Bloque de texto:
También aquí es el carácter sacerdotal y de sacrificio lo que interesa al
evangelista. El Espíritu Santo estaba en Simeón: proclama al que ahora es la
"consolación de Israel", el Mesías, el "Ungido del Señor",
Jesucristo. Ana, por su parte, se hace eco del cántico de Simeón, cuya acción
de gracias por la llegada del Mesías es un himno litúrgico que refuerza aún más
la centralidad del Templo y del culto. La espada de la que habla Simeón puede
matar, pero también salvar. En este sentido, es Jesús quien va a discernir los
corazones y la Virgen María es la primera cuyo corazón está lleno de fe.
También
nosotros, inmersos en el bautismo en la muerte y resurrección de Cristo, somos
el templo de Dios. Estamos llamados a ofrecer nuestras vidas como un sacrificio
espiritual. Como la gota de agua que el celebrante mezcla con el vino antes de
la consagración, deseamos participar en la vida divina de quien ha querido
compartir nuestra condición humana(Cf. Misale romanum,
Ordinario de la Misa).
Estamos
llamados a "presentarnos" ante el Señor para ofrecerle nuestra vida y
todo nuestro ser, porque le pertenecemos y en él encontramos nuestra felicidad.

Lista de tareas:
1. Transcriba literalmente, del texto sobre Simeón y Ana, todo el pasaje que va desde "También aquí es" hasta "lleno de fe.".
2. Responda, según el texto sobre Simeón y Ana, las siguientes preguntas:
(a) ¿Quién estaba en Simeón?
(b) ¿Qué dos cosas puede hacer la espada de la que habla Simeón?
(c) ¿Qué mezcla el celebrante con el vino antes de la consagración?
3. Prosiga el texto sobre Simeón y Ana a partir de su última oración.

Conjunto de datos:
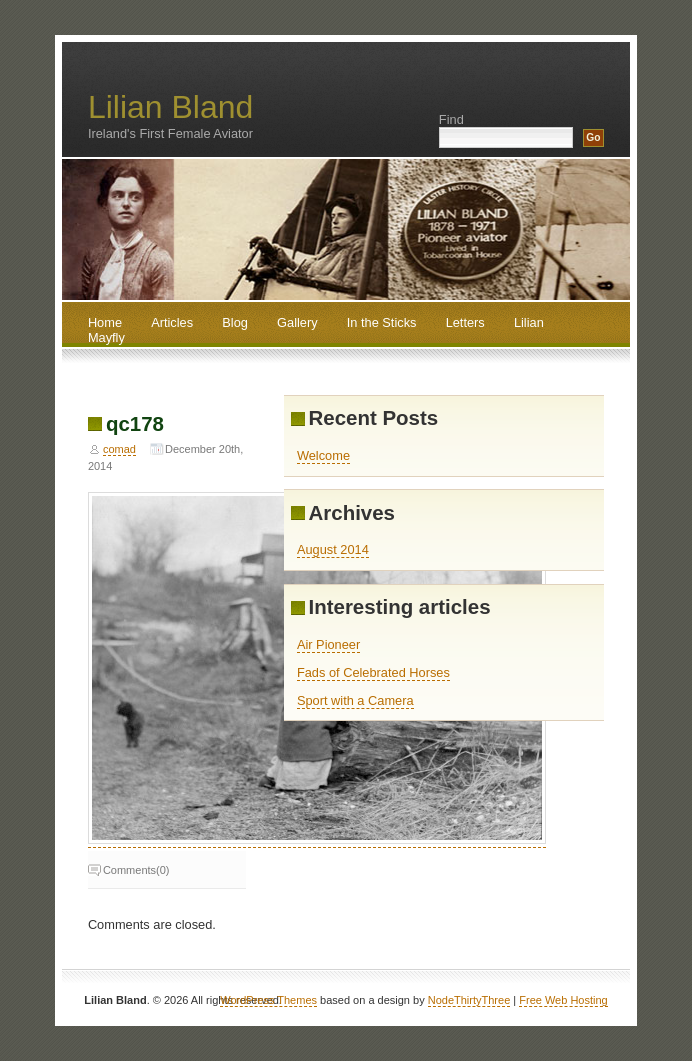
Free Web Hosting (563, 1000)
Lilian (529, 322)
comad (119, 449)
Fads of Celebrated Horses (373, 672)
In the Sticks (382, 322)
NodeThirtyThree (469, 1000)
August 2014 (333, 549)
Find (451, 119)
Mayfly (106, 337)
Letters (465, 322)
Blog (235, 322)
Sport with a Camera (355, 700)
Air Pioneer (328, 644)
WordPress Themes (268, 1000)
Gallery (297, 322)
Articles (172, 322)
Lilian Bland (170, 107)
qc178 (135, 423)
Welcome (323, 455)
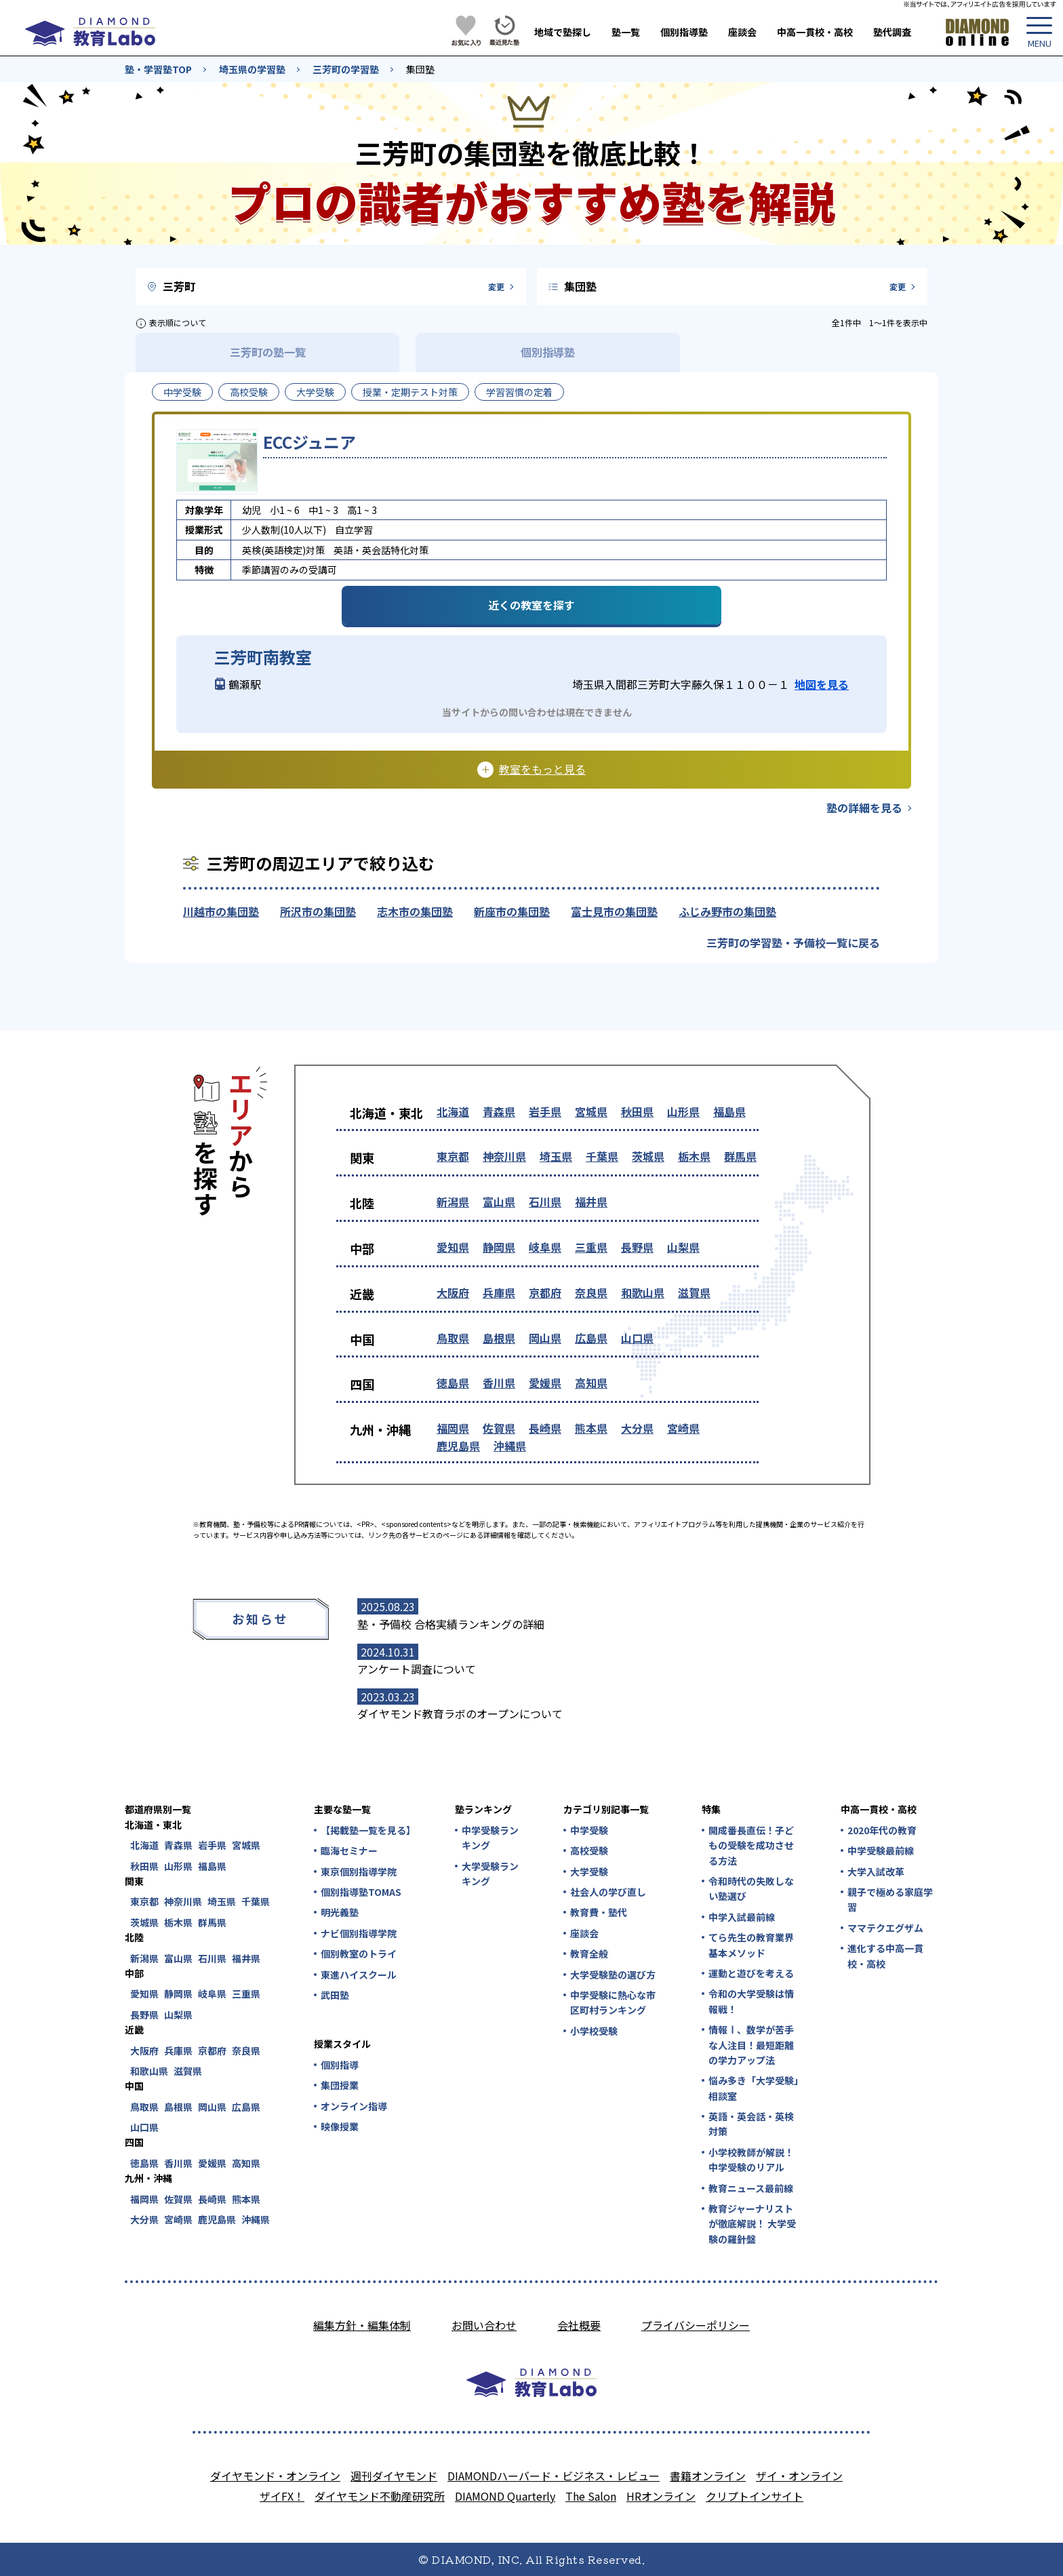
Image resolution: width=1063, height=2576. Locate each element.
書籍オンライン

Respuestas:
1.
También aquí es el carácter sacerdotal y de sacrificio lo que interesa al
evangelista. El Espíritu Santo estaba en Simeón: proclama al que ahora es la
"consolación de Israel", el Mesías, el "Ungido del Señor",
Jesucristo. Ana, por su parte, se hace eco del cántico de Simeón, cuya acción
de gracias por la llegada del Mesías es un himno litúrgico que refuerza aún más
la centralidad del Templo y del culto. La espada de la que habla Simeón puede
matar, pero también salvar. En este sentido, es Jesús quien va a discernir los
corazones y la Virgen María es la primera cuyo corazón está lleno de fe.

2.
(a) El Espíritu Santo.
(b) Puede matar, pero también salvar.
(c) Una gota de agua.

3.
Cada vez que participamos en la Eucaristía, podemos actualizar este
ofrecimiento de nosotros mismos, por ejemplo, durante la presentación de los
dones (antes llamada "ofertorio"), durante la elevación, o durante la
acción de gracias después de la Comunión. Toda nuestra vida puede convertirse
en una "presentación al Señor": "¡Te serviré, Señor, déjame
servirte!” Estamos llamados a devolverle todo a Él. Él es la verdadera luz, su
Espíritu nos da el amor que está en el corazón de nuestras vidas y que podemos
transmitir para dar sentido a tantas vidas: « El amor es una luz —en el fondo
la única— que ilumina constantemente a un mundo oscuro y nos da la fuerza para
vivir y actuar[1]».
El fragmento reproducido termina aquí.